Che sono i protagonisti del film come già in «Nocturama».

Tutto il soggetto di Nocturama era in un gesto di ribellione che, al contrario di quanto succedeva negli anni ’70, aveva dietro la difficoltà di produrre un discorso. Avevo scelto i giovani perché la rivoluzione storicamente è nelle loro mani, viene identificata con una forma di romanticismo e di ingenuità che si hanno a vent’anni e che poi svaniscono. Stavolta mi piaceva l’idea di mettere il film all’altezza dei ragazzi, l’adolescenza è un’età perfetta per una storia di zombie.

Però «Zombi Child» è anche un film di genere.

È un film che gioca con i generi e se ne serve per andare verso qualcosa di più politico. Passa per il teen movie, per la possessione. Ho rivisto Il serpente e l’arcobaleno di Wes Craven, tratto dallo o stesso libro su Clairvius, e Ho camminato con uno zombi di Jacques Tourneur, che è stato un’ispirazione visiva, come Suspiria per il collegio delle ragazze. Dario Argento mi ha ispirato anche per le musiche, che scrivo in parallelo alla sceneggiatura; c’è un tema che rimanda al primo Argento e a certe partiture di Morricone con i cori di ragazze.

Il suo film è ora su Mubi. Che opinione ha delle piattaforme streaming?

Non c’è da pensarne bene o male, esistono, la vera domanda per noi registi è se si potrà lavorarci, e in che modo. Mia figlia ha 16 anni e in streaming sta scoprendo cose che non potrebbe mai scoprire al cinema. Non credo che rappresentano la fine della sala, sono complementari, ci vuole fluidità.
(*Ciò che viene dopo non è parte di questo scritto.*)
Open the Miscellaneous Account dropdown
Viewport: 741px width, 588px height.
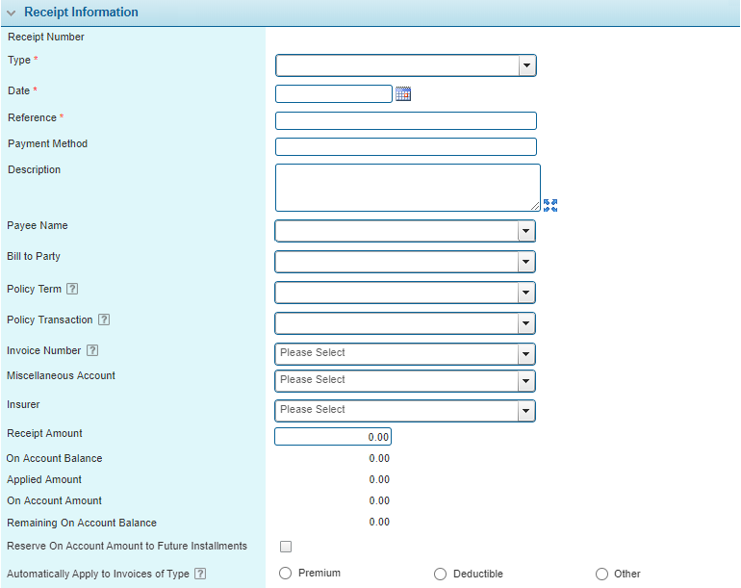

Anche al Festival di Cannes dovranno accettarlo.

La Francia è scossa dagli scioperi da settimane.

Al di là delle pensioni oggi c’è molta gente che non si sente considerata. Lo sciopero è un diritto contro un governo che non ascolta la gente.

C’è in preparazione una nuova legge sull’audiovisivo. Cosa ne pensa?

Sono il presidente dell’associazione dei registi, stiamo negoziando. La legge è necessaria, l’ultima risale agli anni ’80, ma bisogna stare attenti che non sia solo un regalo alle imprese, ma che rispetti anche la creazione indipendente. Sarà un confronto duro.